Sage Marie Steele (born November 28, 1972) is an American television anchor who is the co-host of the 12pm (ET) SportsCenter on ESPN.  She also hosts SportsCenter on the Road from various sporting events such as the Super Bowl and The Masters. Steele formerly hosted NBA Countdown on ESPN and ABC for four seasons, ending in 2017. For five years prior to the NBA assignment, Steele was a full-time host of SportsCenter, ESPN's flagship show, and had previously contributed to ESPN First Take, Mike & Mike in the Morning, and SportsNation. Steele hosted SportsCenters daytime coverage of the NBA Finals in 2012 and 2013, and  covered every NBA Finals from 2012 to 2020.

Early life
Steele is the daughter of Gary & Mona (O'Neil) Steele. Her dad is American and her mom is Irish-Italian. Gary is Black and became the first Black varsity football player at West Point during the mid-1960s. He was inducted into the Army Sports Hall of Fame in 2013 for his standout career on the Black Knights football and track & field teams. 
 
Sage Steele was born in 1972 into an American Army family living in the Panama Canal Zone Steele has two brothers, Courtney and Chad (senior vice president of media relations for the NFL's Baltimore Ravens). 
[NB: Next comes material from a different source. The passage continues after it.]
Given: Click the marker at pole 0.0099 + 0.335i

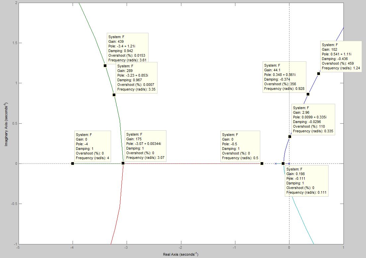Looking at the screenshot, I should pos(290,137).
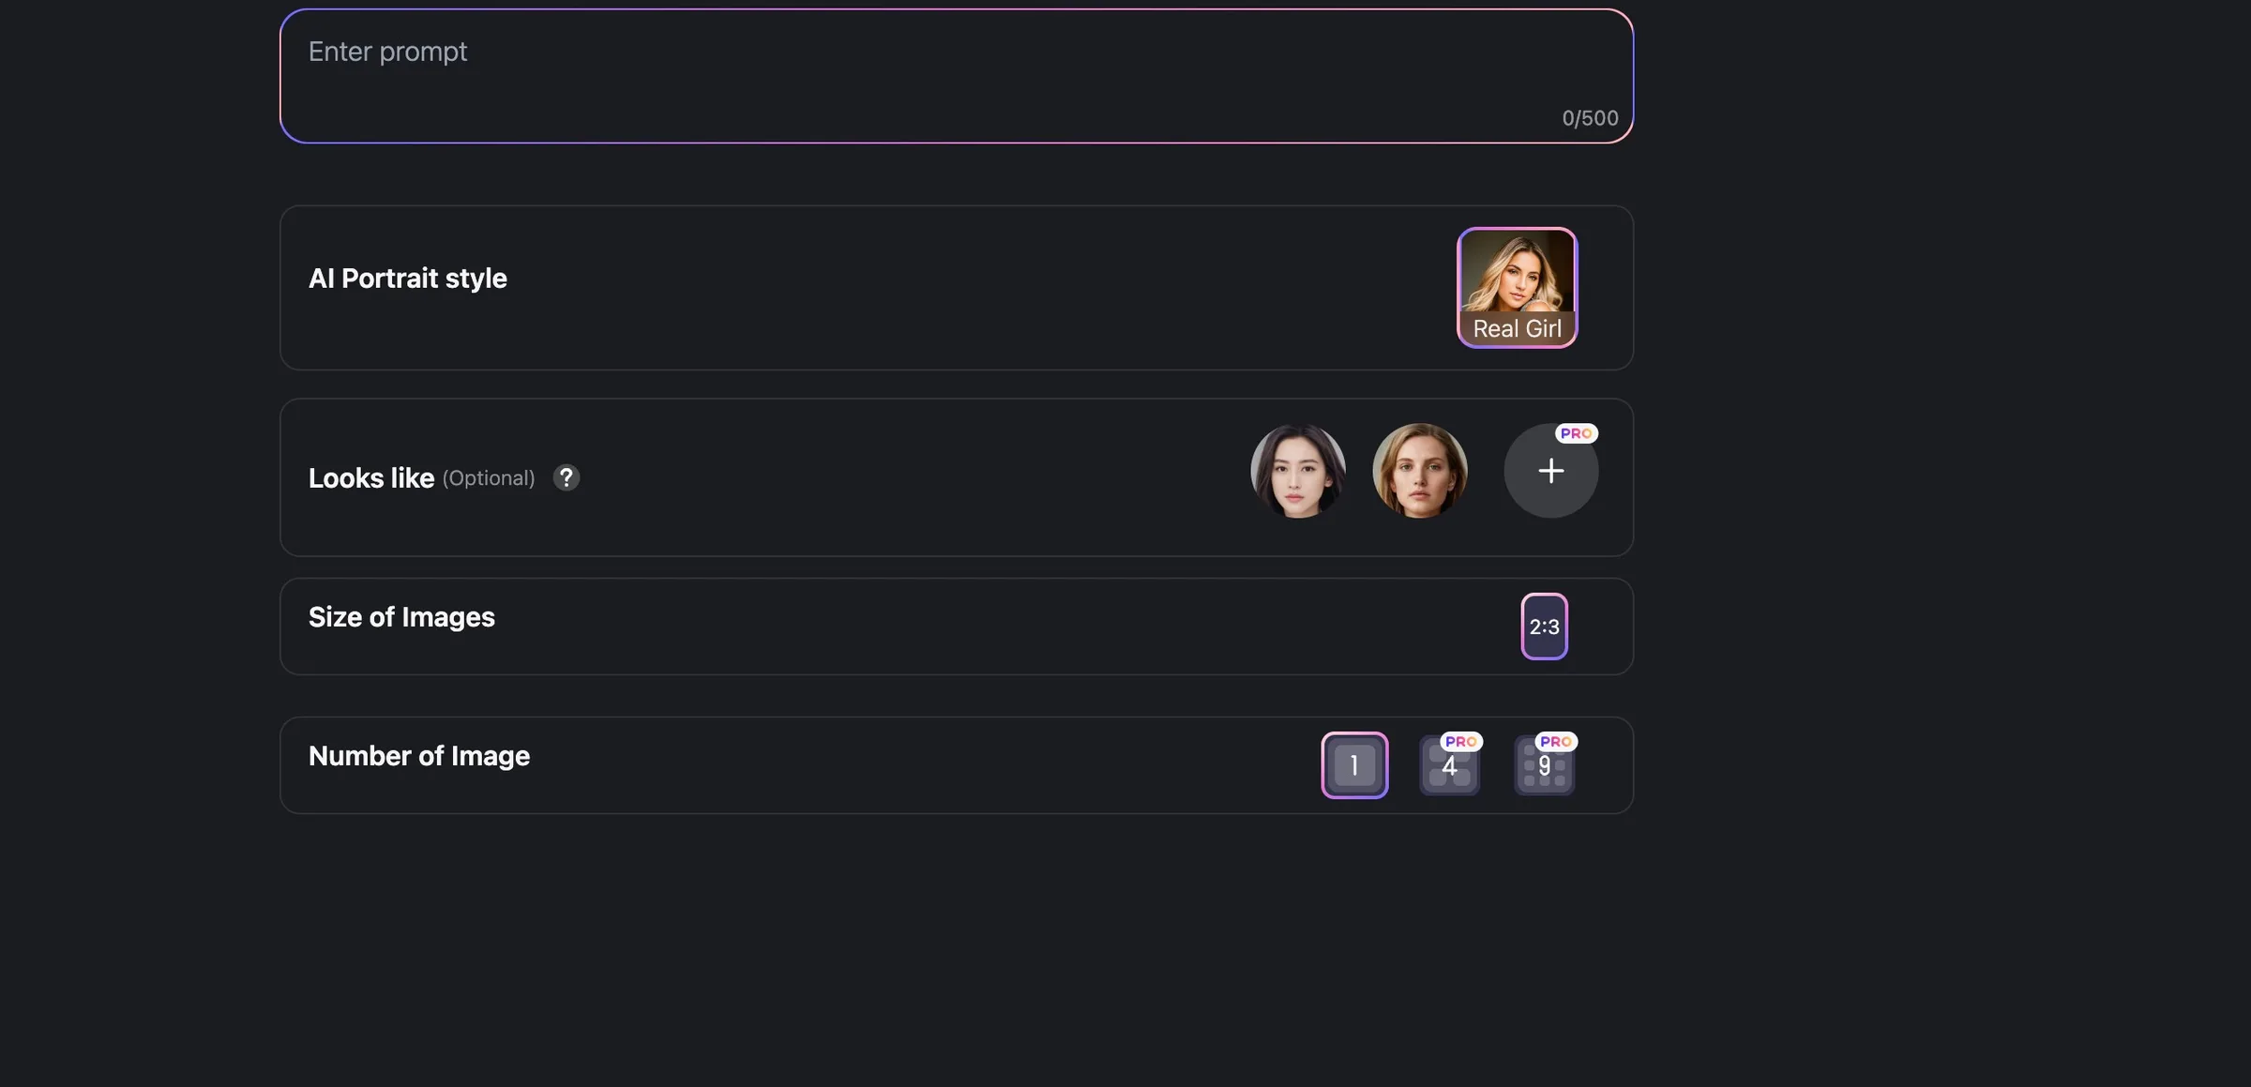Click the PRO badge above the 9 option
The width and height of the screenshot is (2251, 1087).
coord(1555,741)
The U.S. Army stationed Steele's family in several different states and countries, including Greece and Belgium, before moving back stateside to Colorado Springs, Colorado, in 1984 for her seventh grade year. After attending Thomas B. Doherty High School in Colorado Springs for two years, she moved to Carmel, Indiana, and attended Carmel High School as a senior, graduating in 1990.

She graduated from Indiana University Bloomington in 1995 with a Bachelor of Science degree in sports communication.  Exactly 20 years later, she was the commencement speaker at the 2015 Indiana University undergraduate commencement, which she considers the greatest honor of her career.

Broadcasting career
Steele's first television sports reporting job was at WSBT-TV, the CBS affiliate in South Bend, Indiana, as a news producer and reporter from 1995 to 1997.
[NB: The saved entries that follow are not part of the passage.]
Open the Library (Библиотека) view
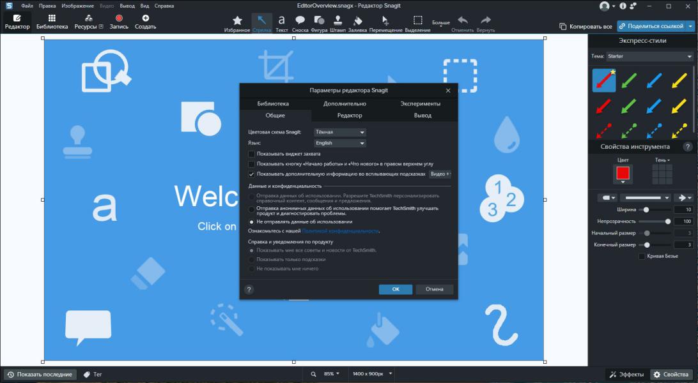The width and height of the screenshot is (698, 383). click(52, 22)
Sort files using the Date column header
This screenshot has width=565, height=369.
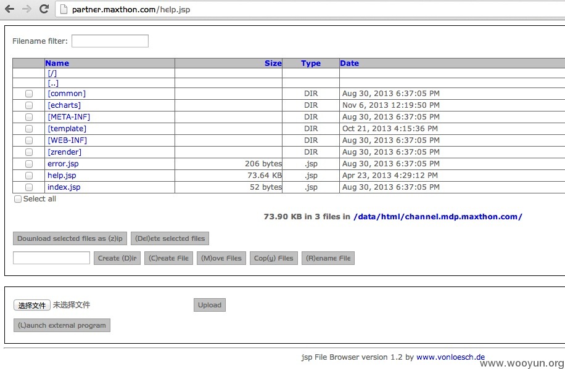point(349,63)
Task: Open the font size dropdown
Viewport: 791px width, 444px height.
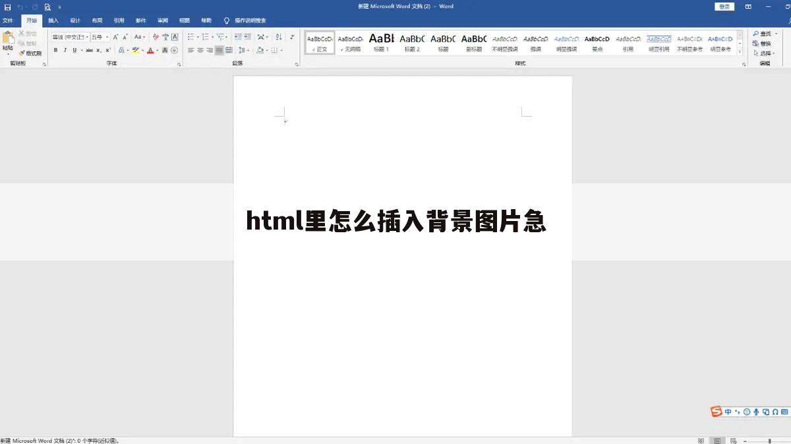Action: coord(107,37)
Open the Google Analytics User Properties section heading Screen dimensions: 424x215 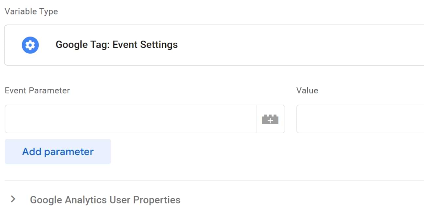coord(105,200)
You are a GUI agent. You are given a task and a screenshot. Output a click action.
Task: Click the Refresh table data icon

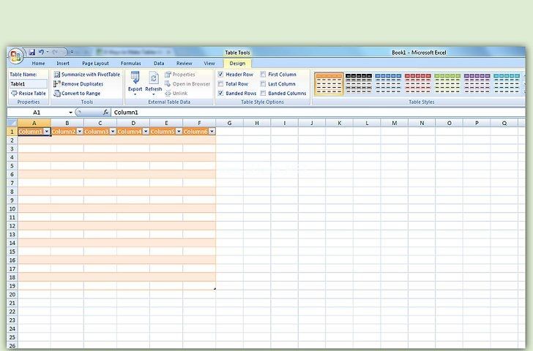[154, 79]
Steele then worked at CBS affiliate WISH-TV in Indianapolis, Indiana, from 1997 to 1998 as the weekend morning sports anchor and weekday reporter. Her reporting duties included the Indianapolis Colts, Indiana Pacers, Indianapolis 500 and Brickyard 400 auto races, and local college and high school sports.

Steele worked at ABC affiliate WFTS in Tampa, Florida, from 1998 to 2001, where she was a sports reporter with former WFTS sports director and former SportsCenter host Jay Crawford and current "NFL RedZone" host Scott Hanson.  She also worked at Fox Sports Florida as a reporter, continuing to cover teams throughout Central Florida such as the Tampa Bay Buccaneers, Orlando Magic, Tampa Bay Lightning and University of South Florida Bulls.

She then worked at Comcast SportsNet Mid-Atlantic in Bethesda, Maryland, where she was an anchor and reporter for the network's nightly local sports news program, SportsNite, covering all sports in the Washington, DC/Baltimore region.  Steele was one of Comcast SportsNet's original personalities, joining that network when it launched in 2001. During her six years at CSN Mid-Atlantic (2001–2007), she was a main anchor and also the beat reporter for the Baltimore Ravens.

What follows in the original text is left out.